= Beginning of Section =
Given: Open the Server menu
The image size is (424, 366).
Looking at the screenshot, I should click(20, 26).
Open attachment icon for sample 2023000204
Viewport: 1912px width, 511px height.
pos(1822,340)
= End of Section =
• ABOUT THIS EXERCISE: Without leaving anything out, give the entries again exactly.

• SOLVED PROBLEM:
Given: Open the Server menu
The image size is (424, 366).
Looking at the screenshot, I should click(20, 26).
Open attachment icon for sample 2023000204
Viewport: 1912px width, 511px height.
pos(1822,340)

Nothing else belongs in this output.